━━━ Provided data ━━━
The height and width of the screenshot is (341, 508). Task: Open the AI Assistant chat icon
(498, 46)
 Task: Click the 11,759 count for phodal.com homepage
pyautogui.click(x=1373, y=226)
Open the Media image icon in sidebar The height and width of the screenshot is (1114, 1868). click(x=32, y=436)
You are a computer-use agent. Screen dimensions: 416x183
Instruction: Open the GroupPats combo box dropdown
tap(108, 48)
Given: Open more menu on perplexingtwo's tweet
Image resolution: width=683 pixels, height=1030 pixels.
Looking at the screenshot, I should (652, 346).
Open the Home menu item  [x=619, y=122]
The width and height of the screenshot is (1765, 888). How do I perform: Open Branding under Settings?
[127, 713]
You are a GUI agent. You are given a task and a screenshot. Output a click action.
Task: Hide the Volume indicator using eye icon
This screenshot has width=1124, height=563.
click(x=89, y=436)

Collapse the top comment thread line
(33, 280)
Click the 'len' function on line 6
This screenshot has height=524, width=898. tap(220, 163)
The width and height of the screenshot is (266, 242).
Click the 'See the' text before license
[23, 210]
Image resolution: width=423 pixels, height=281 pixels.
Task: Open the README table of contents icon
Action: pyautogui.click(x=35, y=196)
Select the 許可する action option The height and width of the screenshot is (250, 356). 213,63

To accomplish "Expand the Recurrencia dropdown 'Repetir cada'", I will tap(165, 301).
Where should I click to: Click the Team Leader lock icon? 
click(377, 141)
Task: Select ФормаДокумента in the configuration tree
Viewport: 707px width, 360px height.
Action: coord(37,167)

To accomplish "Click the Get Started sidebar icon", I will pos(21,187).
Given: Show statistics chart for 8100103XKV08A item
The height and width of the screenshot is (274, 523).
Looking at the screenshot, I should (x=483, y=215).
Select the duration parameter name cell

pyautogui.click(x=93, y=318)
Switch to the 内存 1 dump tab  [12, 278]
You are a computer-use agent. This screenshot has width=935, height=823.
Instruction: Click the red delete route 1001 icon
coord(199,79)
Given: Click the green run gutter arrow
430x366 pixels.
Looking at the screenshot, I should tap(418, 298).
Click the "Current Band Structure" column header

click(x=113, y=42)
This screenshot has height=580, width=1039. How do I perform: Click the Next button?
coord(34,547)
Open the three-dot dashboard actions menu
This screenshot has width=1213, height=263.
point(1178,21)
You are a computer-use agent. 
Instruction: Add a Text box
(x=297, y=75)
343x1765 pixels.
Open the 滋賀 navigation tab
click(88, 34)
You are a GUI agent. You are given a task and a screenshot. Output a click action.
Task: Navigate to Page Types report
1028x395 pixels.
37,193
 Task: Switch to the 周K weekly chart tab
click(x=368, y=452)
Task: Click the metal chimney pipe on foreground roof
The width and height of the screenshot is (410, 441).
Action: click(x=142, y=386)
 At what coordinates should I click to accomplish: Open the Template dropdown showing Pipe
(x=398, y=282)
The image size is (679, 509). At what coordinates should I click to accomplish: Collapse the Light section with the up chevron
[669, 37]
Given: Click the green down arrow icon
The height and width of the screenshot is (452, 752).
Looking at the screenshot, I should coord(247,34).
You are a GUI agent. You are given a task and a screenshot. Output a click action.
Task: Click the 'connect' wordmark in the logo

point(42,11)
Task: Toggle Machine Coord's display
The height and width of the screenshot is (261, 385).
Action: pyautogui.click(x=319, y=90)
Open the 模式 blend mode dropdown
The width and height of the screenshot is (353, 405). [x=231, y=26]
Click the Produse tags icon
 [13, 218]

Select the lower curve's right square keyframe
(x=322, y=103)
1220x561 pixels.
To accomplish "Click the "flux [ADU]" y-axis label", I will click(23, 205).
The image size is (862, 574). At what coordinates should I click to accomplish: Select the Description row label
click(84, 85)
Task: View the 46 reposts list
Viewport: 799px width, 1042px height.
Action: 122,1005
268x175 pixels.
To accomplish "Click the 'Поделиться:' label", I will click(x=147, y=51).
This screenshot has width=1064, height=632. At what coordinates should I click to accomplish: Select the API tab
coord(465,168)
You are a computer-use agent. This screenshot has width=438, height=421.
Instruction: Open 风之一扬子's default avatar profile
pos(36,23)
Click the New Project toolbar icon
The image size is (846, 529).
━━━
Task requirements
Scan the entries above, and wherever a line holds the string "green", copy it.

Solution for this exercise
Given: Click the green run gutter arrow
Given: Click the green down arrow icon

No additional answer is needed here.